While I was waiting for my ride home I sat in the shelter outside the hospital where relatives would sit to get fresh air and also have a cigarette. As it was raining I took shelter and shared it with an older gentleman who looked to be sitting in contemplation. I noticed some graffiti inside the shelter and commented to him that it was lovely to see such positive graffiti with one of the sayings being “Life is not about the amounts of breath we take, but by the moments that take our breath away”.
The gentleman agreed with me and wryly laughed at this last comment. I asked him if he had been out celebrating and he said that “no, my mum passed away 10 minutes ago” and said that he came out while the nurses were preparing her for the viewing and was sitting pondering the comment on the wall of the shelter thinking about all the wonderful memories that he had shared with his mum while she was alive.
He started talking, fresh in his grief, sitting, explaining about how his mum looked, how she was when she took her last breath and the beauty of the moment when she was ‘no more’ .
I respected his mourning giving him room to just ‘be in the moment’ allowing him to express his emotions, talking about his family, her life and the impact of what will happen now she is not around and he then opened up to talk about her religion and how that this was a sad moment for him but a blessing as she is now out of pain and has been delivered safely into the arms of her God.
Allowing a person to vent feelings and emotions to a total stranger especially in such a tragic event as a death is a very humbling moment.
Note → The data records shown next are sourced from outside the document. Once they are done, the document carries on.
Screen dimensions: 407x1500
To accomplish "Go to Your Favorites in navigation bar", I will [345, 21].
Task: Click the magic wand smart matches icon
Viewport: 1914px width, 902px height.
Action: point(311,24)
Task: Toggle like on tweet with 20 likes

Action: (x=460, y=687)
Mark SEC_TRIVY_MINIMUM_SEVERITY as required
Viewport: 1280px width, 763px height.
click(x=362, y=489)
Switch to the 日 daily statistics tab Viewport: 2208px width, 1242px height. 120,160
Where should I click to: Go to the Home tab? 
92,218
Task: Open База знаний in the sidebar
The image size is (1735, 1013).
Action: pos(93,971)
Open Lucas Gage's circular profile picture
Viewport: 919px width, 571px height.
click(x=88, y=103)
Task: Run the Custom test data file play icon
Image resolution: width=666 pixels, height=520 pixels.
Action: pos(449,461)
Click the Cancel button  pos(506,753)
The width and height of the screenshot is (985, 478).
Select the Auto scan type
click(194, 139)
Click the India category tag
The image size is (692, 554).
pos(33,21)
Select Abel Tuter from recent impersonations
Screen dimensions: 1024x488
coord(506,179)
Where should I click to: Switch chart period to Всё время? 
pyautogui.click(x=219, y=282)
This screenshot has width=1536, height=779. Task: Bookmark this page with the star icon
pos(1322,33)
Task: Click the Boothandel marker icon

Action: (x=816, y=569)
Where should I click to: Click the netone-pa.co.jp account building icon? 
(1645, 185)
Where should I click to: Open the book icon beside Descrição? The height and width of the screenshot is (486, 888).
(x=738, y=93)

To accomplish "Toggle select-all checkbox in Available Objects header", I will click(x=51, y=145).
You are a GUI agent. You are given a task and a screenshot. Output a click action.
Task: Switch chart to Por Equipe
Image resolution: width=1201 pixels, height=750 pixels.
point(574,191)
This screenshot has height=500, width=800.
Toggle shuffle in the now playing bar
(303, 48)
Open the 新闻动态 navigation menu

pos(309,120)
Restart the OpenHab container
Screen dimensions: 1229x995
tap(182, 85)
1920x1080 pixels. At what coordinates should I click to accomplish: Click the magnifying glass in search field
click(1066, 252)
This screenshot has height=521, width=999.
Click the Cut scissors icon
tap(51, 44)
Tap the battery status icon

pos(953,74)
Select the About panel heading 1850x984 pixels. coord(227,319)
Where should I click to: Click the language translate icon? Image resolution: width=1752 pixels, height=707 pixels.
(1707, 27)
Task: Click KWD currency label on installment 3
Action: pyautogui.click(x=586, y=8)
It brings together all the feelings that you have inside and makes you want to support that person who is hurting, even though they are a total stranger.
I sat and listened to him talk giving him space, validating his emotions with the occasional nod, appropriate response and asked if he had someone with him to take him home. He said he was waiting for his family to come and that he will be ok.
My husband then arrived, I said my goodbyes and wished him all the best, we didn't exchange names as I just became some random person that he had a conversation with. I’m not sure he will remember this as in grief, conversations and events are often forgotten, for me, this experience will stay in my memory for a long time.
When I got in the car, I told my husband about the experience that I had just had with a total stranger which made me realise just how precious life is. How often do we take for granted life, going about our busy days without even acknowledging or telling our loved ones what we think or feel believing that they will always be there for us.
Life is short, we really need to acknowledge the people around us be it family or friends, because one day, they will not be there and only then will we appreciate what we have lost.